Tabletop Incident Response Exercises for Small Teams
A regular tabletop exercise is part of many organization’s business continuity planning. I set out to build Close’s Tabletop Exercise with the following goals:
- Measure the effectiveness of our Incident Response Policy.
- Measure the ability of our responders to take action.
- Measure the effectiveness of our responder’s communication.
- Generate an aggregate score that can be tracked over time
There are Tabletop frameworks out there, such as the CISA Tabletop Exercise Packages. I settled on a similar, but abbreviated pattern. The main differences being:
- The scenario is focused exclusively on the responders and their actions.
- The responders are responding to a “live” incident, not answering questions about a past incident. Decisions are made in the moment.
- Some information and results are gated behind a d20 roll.
That’s right. I made this a d20 game.
I picked 2 Engineers from our pool of incident responders. I presented one of them with a fictitious but plausible alert that paged them. This begins the first of 5 phases. Each phase makes life a little worse:
- Notification
- An alert has fired, what’s wrong?
- Realization
- Uh oh, this looks like a security incident. Better get some help.
- Remediation
- A response plan has been hatched, let’s do it!
- Retaliation
- Ah snap! The attacker is deleting our data! Make it stop!
- Restoration
- Good thing we have backups. Let’s use them.
In each phase our responders have the following actions available:
- Roll for more information.
- Ask questions of the facilitator (me).
- Escalate to get another Engineer on the call.
- The new engineer can assist with die rolls and re-roll prior rolls to get more information
- Take an action. This is anything they can think of and explain how to do.
This ended being a rather thorough evaluation of a readiness to respond:
- Several types of incident were explored, including Anomalous Load, a Security Breach, and Data Loss.
- Responders could only do what they knew how to do, illuminating gaps in knowledge.
- Rolling for information helped simulate blind spots and provided a reason to exercise our escalation path.

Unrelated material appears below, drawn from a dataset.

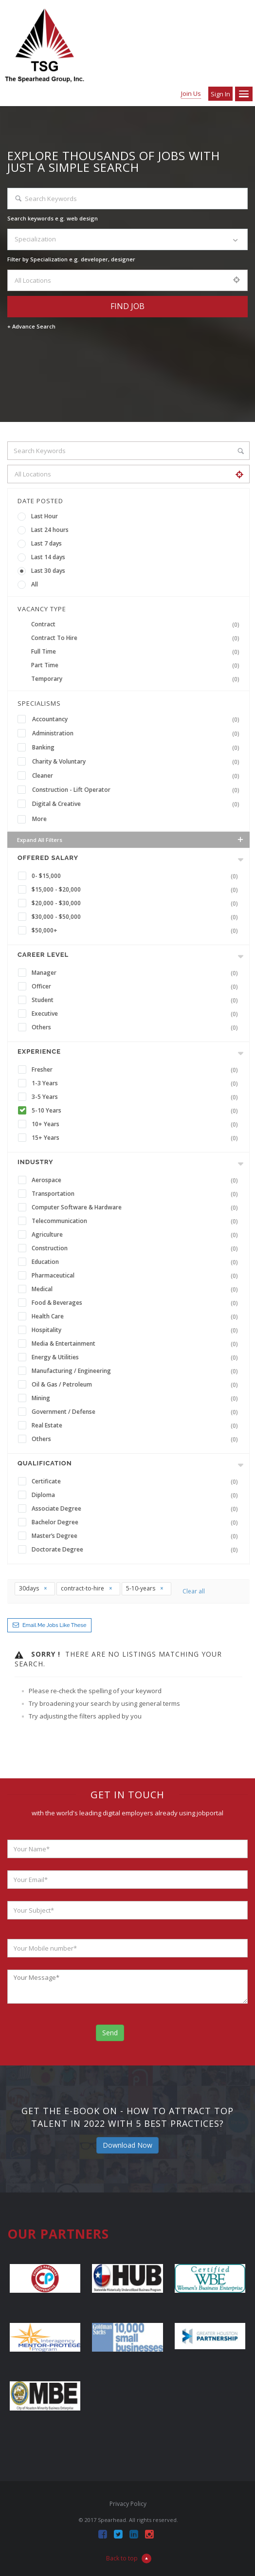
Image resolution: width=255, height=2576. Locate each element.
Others (137, 1027)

- Increasing severity over the course of the exercise demonstrated when our responders thought it was appropriate to communicate outside the team.
That’s cool and all, but how did I evaluate it? My grading rubric is as follows with the aggregate score being an average of the 3 sub-scores:
- Policy Awareness. How well did responders know our policy?
- 1 - The policy played no roll in the response
- 2 - The policy was considered and disregarded
- 3 - The policy was consulted as an unfamiliar reference
- 4 - The policy was consulted as a familiar reference
- 5 - The policy was followed without needing a reference
- Dynamism. How much time was spent acting vs spinning wheels?
- 1 - No action was taken within the time frame of the exercise
- 2 - Action was taken after prompting from those running the exercise
- 3 - Discordant or incorrect action was taken without prompting
- 4 - Correct action was taken without prompting
- 5 - Harmonious and correct action was taken without prompting
- Communication. Were the proper tools used the proper way?
- 1 - Scenario was disregarded. Most communication occurred outside the rules of the exercise
- 2 - Scenario partially respected. Minimal communication occurred outside of the rules
- 3 - Scenario fully respected. No communication occurred outside of the rules
- 4 - Scenario fully respected. Post mortem is available at the end of the exercise
- 5 - Scenario fully respected. Post mortem and simulated status page updates generated
The perfect response actively follows published policies, is quick and full of good teamwork, and calls out when post mortems, customer communications, and escalations occur. A poor response does none of those things. Our response team did well, but with room for improvement. This gives us the opportunity to demonstrate that improvement the next time we run this exercise.
All in all, our d20 inspired tabletop exercise was a success. It exercised our processes, demonstrated some gaps, and generated good evidence for our auditors across a broad range of incident types. We also managed to have a good time doing it. After all, the real treasure is the friends you make along the way.